▸ PROBLEM SET
a – Update the section of the financial report that opens with the words containing "Japan revenue was" and closes with "down 26% sequentially.", changing "sequentially" to "quarter over quarter".
b – According to the financial report, what dollar-to-euro exchange rate does the forward guidance assume?

▸ READING PASSAGE
Europe revenue was $94.0 million in Q4, up 2% (10% on a constant currency basis) compared with last year, and down 8% sequentially, due to a short list of large deals in Europe in Q3’10. Compared to Q4’09, indirect revenue in Europe was flat and direct revenue was up 3%. Q4 license revenue in Europe was down 21% sequentially, with the indirect space up 14% and the direct space down 31%.
Japan revenue was $25.6 million in Q4, up 10% (up 1% on a constant currency basis) compared with last year and flat sequentially. Compared to Q4’09, indirect revenue in Japan was up 7% and direct revenue was up 12%. Q4 license revenue in Japan was up 50% compared with last year, but down 26% sequentially.
Pacific Rim revenue was $36.1 million in Q4, up 30% (29% on a constant currency basis) compared with last year, and up 9% sequentially. (China, which represents a significant portion of our Pac Rim revenue, increased 29% compared to Q4’09). Compared to Q4’09, indirect revenue in the Pac Rim was up 46% and direct revenue was up 24%. Q4 license revenue in the Pac Rim was up 37% compared with last year, and up 17% sequentially.
CURRENCY IMPACT ON RESULTS COMPARED TO THE YEAR AGO PERIOD
Because we have a global business, with Europe and Asia historically representing approximately 65% of our revenue, our results are impacted by currency fluctuations. On a constant currency basis, our revenue increased 11% year over year. Currency fluctuations unfavorably impacted Q4 revenue by $4.9 million and favorably impacted Q4 non-GAAP expenses by $3.9 million compared to Q4’09.
Constant Currency (assumes Q4’09 currency rates)
Looking forward, the guidance we are providing assumes exchange rates of approximately USD 1.37 / EURO and YEN 82 / USD. We do not forecast currency movements, rather we provide detailed constant currency commentary. Currency can significantly impact our results. For example, in FY’10 currency was a modest tailwind for PTC when compared to FY’09: revenue was positively impacted by $15 million and non-GAAP expenses were negatively impacted by $10 million. On the other hand, in FY’09 currency was a considerable headwind for PTC when compared to FY’08: revenue was negatively impacted by $39 million and non-GAAP expenses were positively impacted by $36 million.
Q4 FY’10 EXPENSES COMMENTARY AND Q1 & FY’11 OUTLOOK
Q4 non-GAAP results exclude $11.3 million of stock-based compensation expense, $7.6 million of acquisition- related intangible asset amortization, $9.0 million of other income related to a gain on litigation resolution, and $41.5 million of income tax adjustments. The Q4 non-GAAP results include a tax rate of 20% and 120 million diluted shares outstanding. The Q4 GAAP results include a tax rate of 135% and 115 million diluted shares outstanding.

(Word and element location records)

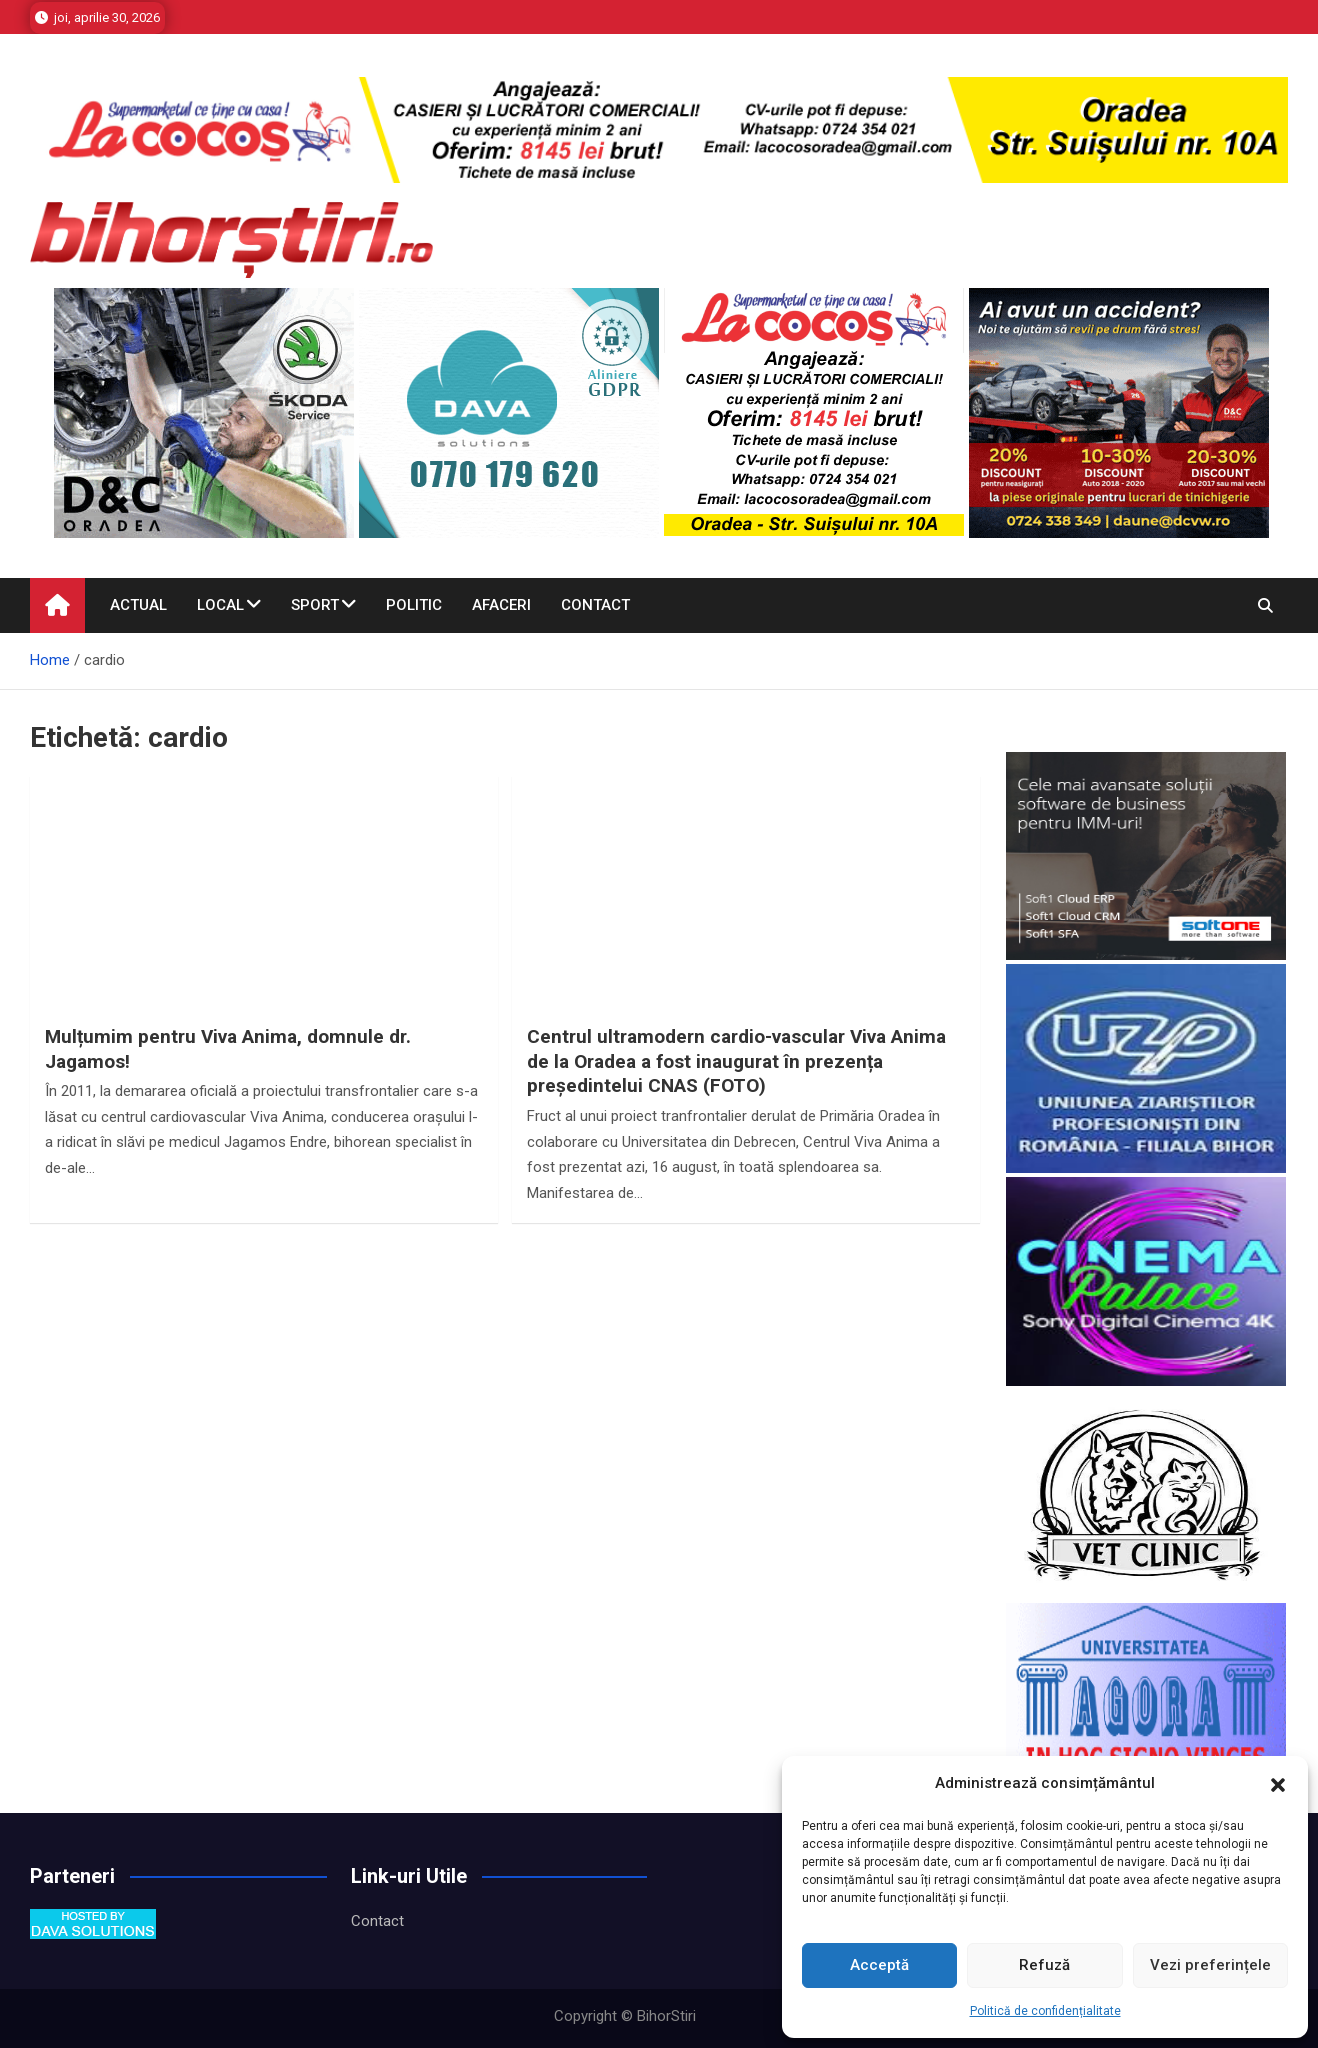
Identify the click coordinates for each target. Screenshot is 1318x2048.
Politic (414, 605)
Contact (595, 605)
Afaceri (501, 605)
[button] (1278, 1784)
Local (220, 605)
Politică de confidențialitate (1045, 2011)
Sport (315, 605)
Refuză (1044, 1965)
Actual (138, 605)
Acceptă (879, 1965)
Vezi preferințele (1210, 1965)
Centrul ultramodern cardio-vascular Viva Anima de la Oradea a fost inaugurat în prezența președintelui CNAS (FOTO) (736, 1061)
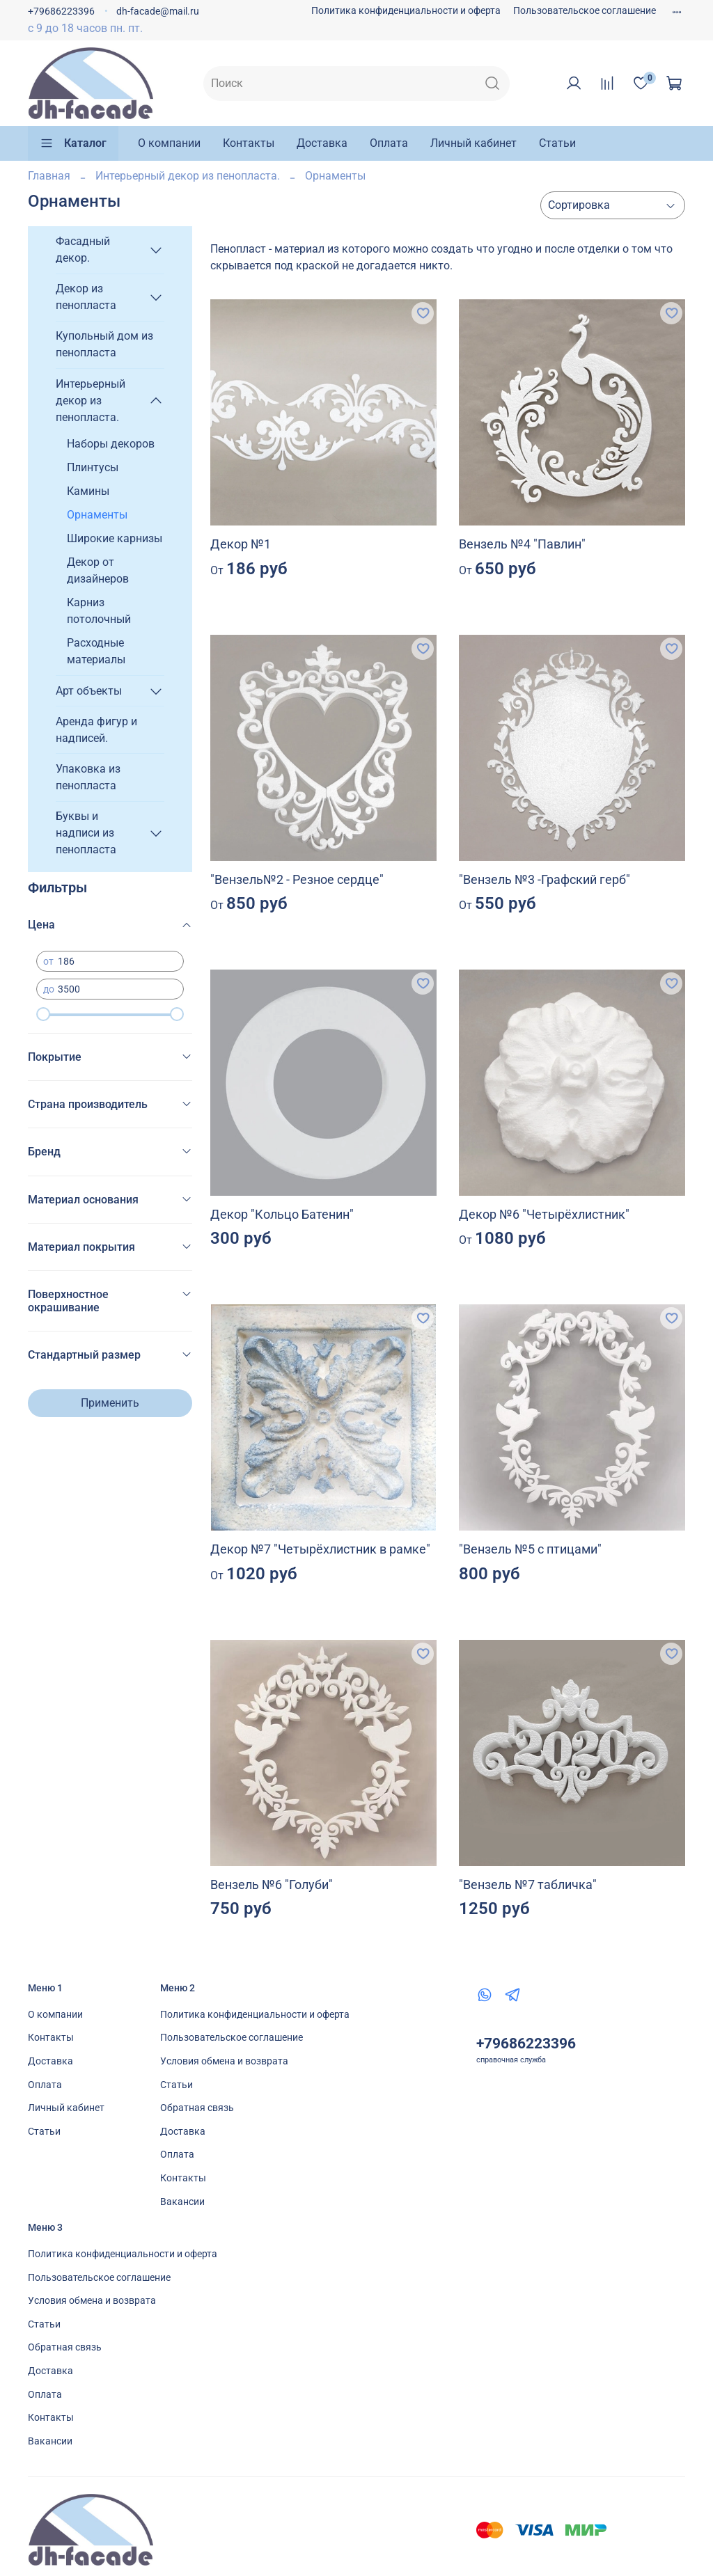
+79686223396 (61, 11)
...
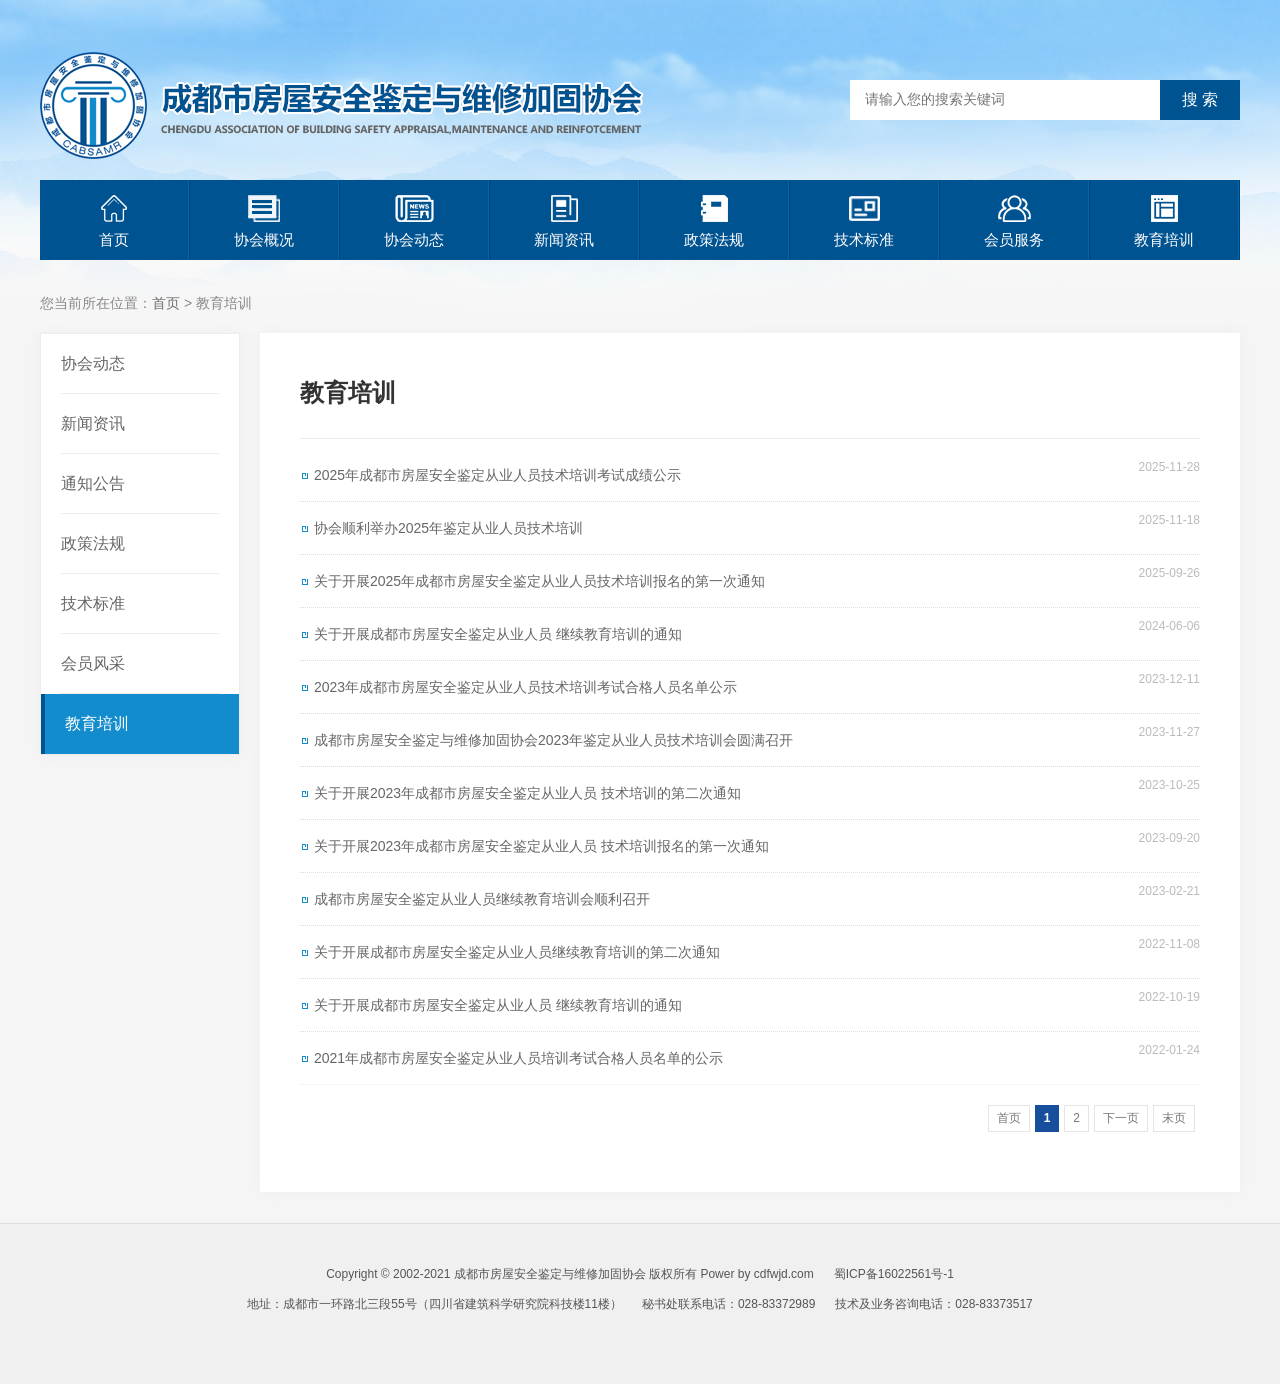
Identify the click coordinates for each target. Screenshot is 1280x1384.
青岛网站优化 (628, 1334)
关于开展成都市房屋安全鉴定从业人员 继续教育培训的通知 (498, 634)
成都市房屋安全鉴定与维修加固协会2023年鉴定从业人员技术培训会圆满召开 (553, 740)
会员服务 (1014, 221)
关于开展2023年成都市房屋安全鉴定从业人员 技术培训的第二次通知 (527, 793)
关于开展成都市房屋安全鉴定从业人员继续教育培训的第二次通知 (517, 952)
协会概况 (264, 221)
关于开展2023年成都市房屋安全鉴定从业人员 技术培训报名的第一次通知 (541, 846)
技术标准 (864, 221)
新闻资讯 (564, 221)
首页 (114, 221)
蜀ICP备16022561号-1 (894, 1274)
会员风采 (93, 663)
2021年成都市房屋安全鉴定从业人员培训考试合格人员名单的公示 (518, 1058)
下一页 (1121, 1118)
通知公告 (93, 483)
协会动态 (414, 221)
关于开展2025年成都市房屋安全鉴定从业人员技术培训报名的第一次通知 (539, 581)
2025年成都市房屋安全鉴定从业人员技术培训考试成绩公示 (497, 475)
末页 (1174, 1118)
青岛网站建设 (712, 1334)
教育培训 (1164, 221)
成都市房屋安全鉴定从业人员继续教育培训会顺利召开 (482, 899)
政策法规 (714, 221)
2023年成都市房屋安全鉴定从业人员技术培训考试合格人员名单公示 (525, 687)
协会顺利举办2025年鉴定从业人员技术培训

▸ SOLUTIONS PER TASK
a –
Japan revenue was $25.6 million in Q4, up 10% (up 1% on a constant currency basis) compared with last year and flat quarter over quarter. Compared to Q4’09, indirect revenue in Japan was up 7% and direct revenue was up 12%. Q4 license revenue in Japan was up 50% compared with last year, but down 26% quarter over quarter.

b – Approximately USD 1.37 per euro.